Whatever precedes the line containing "Open the history clock icon" is not copied; that line and every line after it through the final one below are copied exactly, except pictures.

++++ Information supplied

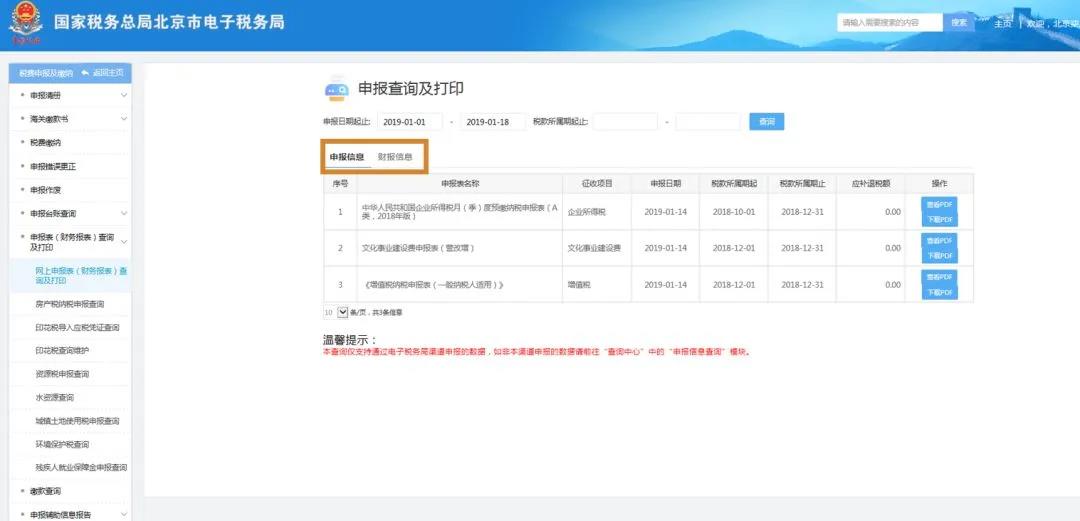Click the printer icon beside 申报查询及打印

[x=337, y=90]
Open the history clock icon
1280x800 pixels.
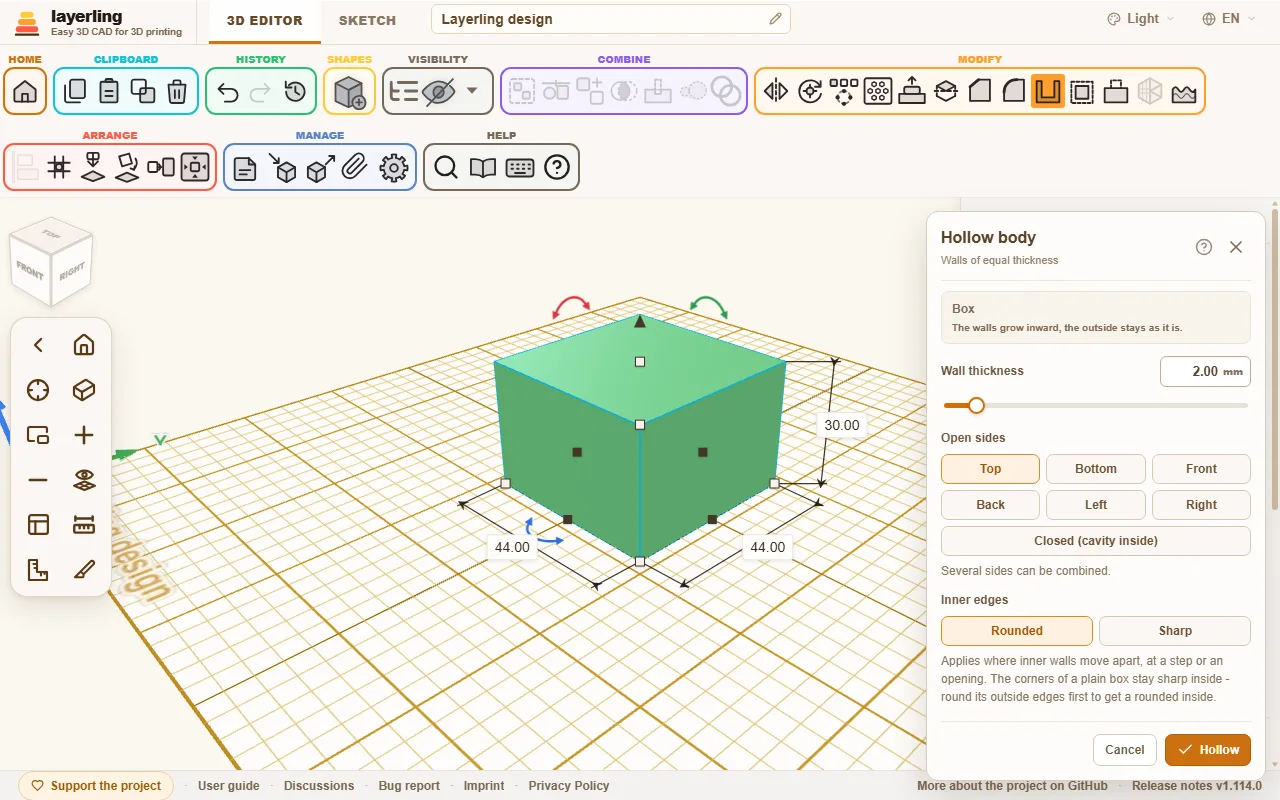pyautogui.click(x=295, y=91)

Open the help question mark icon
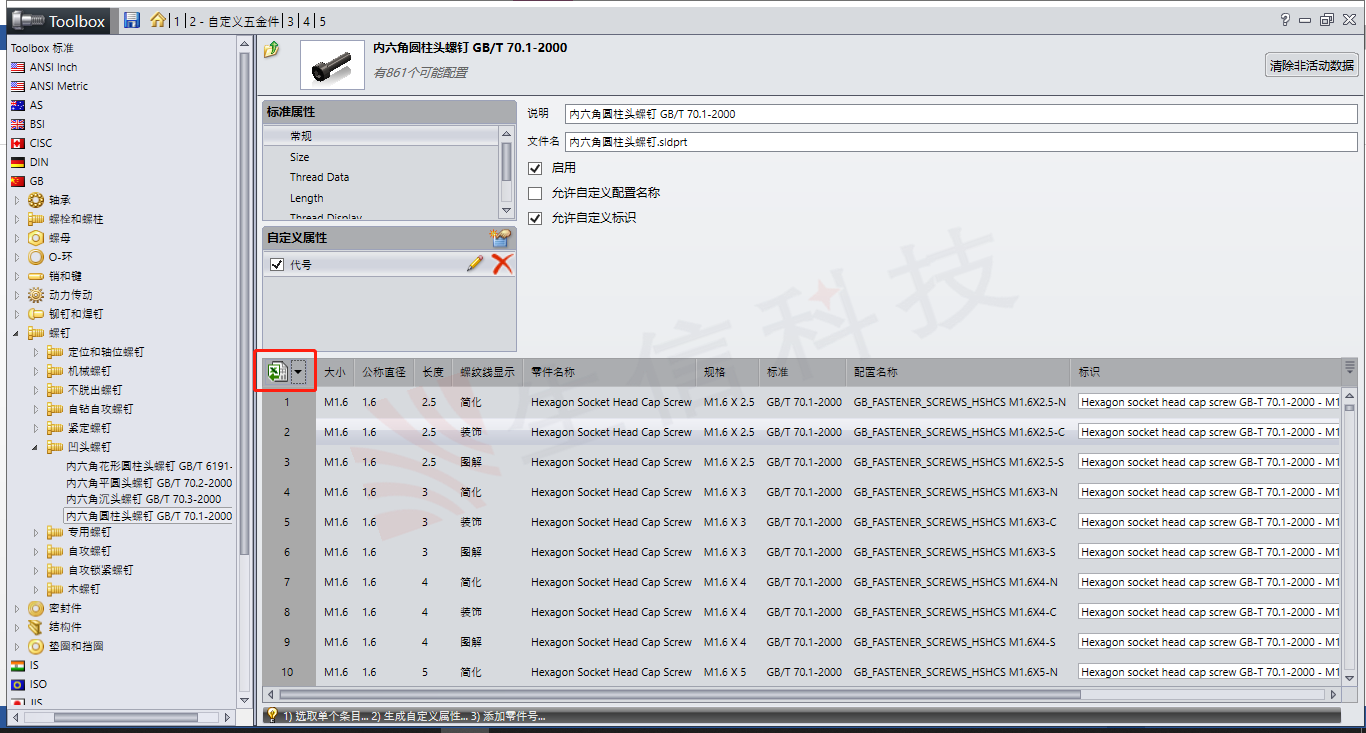pos(1285,20)
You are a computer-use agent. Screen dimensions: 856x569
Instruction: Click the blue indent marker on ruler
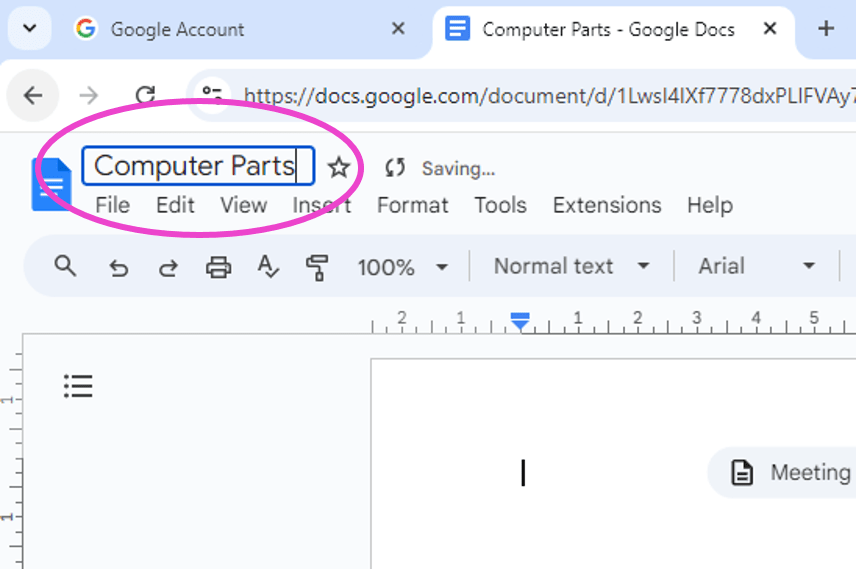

++++++++

> Written solution:
Open the history clock icon
1280x800 pixels.
pyautogui.click(x=295, y=91)

Open the help question mark icon
pos(1285,20)
You are a computer-use agent. Screen dimensions: 856x569
Instruction: Click the blue indent marker on ruler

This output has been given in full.